**** SUPPLIED INFORMATION

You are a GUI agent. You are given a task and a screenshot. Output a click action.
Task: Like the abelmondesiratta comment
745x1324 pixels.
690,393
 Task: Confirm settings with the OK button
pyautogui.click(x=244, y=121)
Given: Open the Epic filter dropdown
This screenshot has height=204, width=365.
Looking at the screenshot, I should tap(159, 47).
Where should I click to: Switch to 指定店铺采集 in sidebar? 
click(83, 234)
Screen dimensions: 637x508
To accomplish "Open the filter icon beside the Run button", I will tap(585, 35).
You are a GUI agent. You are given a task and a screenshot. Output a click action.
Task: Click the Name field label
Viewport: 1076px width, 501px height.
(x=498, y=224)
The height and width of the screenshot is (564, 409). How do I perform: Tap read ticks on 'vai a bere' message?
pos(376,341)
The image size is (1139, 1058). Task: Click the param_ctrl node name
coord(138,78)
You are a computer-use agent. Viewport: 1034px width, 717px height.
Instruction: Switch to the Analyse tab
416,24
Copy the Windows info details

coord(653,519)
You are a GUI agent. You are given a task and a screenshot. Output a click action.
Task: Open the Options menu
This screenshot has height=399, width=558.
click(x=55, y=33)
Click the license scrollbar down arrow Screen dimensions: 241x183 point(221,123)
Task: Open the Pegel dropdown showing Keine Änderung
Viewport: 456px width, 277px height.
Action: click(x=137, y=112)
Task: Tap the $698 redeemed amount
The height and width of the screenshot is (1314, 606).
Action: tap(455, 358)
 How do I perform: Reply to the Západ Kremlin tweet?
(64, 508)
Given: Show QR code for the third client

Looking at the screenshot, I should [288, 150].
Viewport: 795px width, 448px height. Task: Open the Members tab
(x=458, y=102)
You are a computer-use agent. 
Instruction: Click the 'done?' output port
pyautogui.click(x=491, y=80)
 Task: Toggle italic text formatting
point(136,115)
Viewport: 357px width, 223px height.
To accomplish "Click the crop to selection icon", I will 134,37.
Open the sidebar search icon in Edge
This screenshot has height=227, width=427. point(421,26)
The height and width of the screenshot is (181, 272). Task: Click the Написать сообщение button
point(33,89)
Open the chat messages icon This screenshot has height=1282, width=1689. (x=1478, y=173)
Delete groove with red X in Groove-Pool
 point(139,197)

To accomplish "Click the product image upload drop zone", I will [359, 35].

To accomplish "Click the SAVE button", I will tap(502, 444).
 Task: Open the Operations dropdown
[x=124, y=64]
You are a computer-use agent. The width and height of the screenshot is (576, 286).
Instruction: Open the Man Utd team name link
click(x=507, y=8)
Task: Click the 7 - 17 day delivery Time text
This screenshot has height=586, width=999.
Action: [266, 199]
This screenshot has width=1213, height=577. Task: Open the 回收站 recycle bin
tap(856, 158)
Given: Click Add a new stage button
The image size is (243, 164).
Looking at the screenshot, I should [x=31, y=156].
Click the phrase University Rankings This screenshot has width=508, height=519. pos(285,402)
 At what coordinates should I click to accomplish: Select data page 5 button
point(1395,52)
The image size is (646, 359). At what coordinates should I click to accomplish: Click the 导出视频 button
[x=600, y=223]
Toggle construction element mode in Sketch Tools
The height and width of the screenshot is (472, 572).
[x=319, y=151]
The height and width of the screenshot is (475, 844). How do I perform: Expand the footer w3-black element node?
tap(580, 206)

********

- [YOUR GOAL]:
The line with "Given: Open the Epic filter dropdown" marks the end; reproduce exactly every line from the start of the entries up to it, that line included.

- [TASK RESULT]:
You are a GUI agent. You are given a task and a screenshot. Output a click action.
Task: Like the abelmondesiratta comment
745x1324 pixels.
690,393
 Task: Confirm settings with the OK button
pyautogui.click(x=244, y=121)
Given: Open the Epic filter dropdown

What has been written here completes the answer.